Square gated sine wave carrier frequency? Sounds complicated right? PEMF pulses are applied in pulses per second.

In the above pictures is an example of 3 pulses per second = 3 Hz.

Some devices do just that: giving 3 pulses, which can be simple square waves (as in the picture) or triangle waves or sinus waves. On page 'Pulse forms' I already elaborated on pulse forms and concluded that sinus waves are preferable but how can we obtain a fast 'Speed of induction' (= slew rate) if we use a sine wave? Inherent to the form of a sine wave it can never match the square wave, right?

And here comes the **square gated** pulse **window**: Open a** ****square wave 'time window'**** during** which sine waves will pass. Now look at the same picture above and **imagine** that the orange area's are actually **filled with sine waves**! The time window simply opens a 'gate' through which these sine waves pass while the 'gate' is open and **the gate is only open during the orange time**! The sine waves are the actual energy carrier waves because they contain the pulsed electromagnetic energy.

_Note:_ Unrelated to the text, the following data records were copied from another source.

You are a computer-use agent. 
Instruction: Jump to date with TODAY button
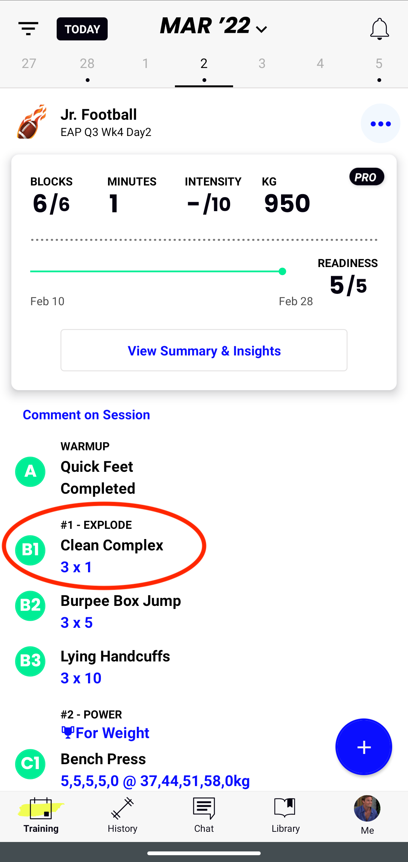(82, 29)
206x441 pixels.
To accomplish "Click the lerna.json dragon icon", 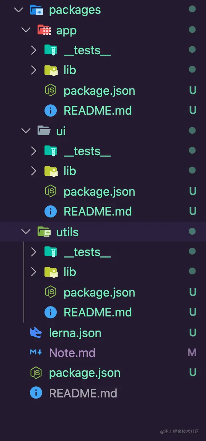I will [x=36, y=333].
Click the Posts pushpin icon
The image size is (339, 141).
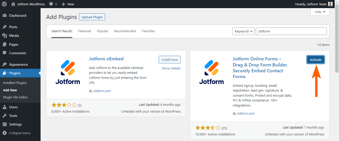pos(5,27)
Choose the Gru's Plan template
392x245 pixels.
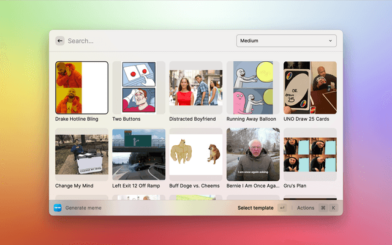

BTW the above square time window must be controlled by a very fast electronic switch to obtain the fast "slew rate".

OK but now the next question is: "But the sine waves inside these orange area's are still sine waves with slow rise times so where is the fast 'speed of induction'?"

In this picture you see a (half) sine wave. Notice that the actual sine wave starts at the left bottom corner but only when the maximum is reached **the energy is allowed to pass though the gate towards the coils** in the applicator, which is the **blue area.**

It is not difficult to see now that the speed of induction

(= slew rate) is superb because this is where the **blue area starts!**

So what happens now if we do not want to utilize the maximum intensity the system is able to generate but we still want the fast speed of induction, right?

If you look at the picture on the right you see how we do that: we 'simply' let the energy pass at a later stage during the sine wave and we still have the superb slew rate where theblue area starts.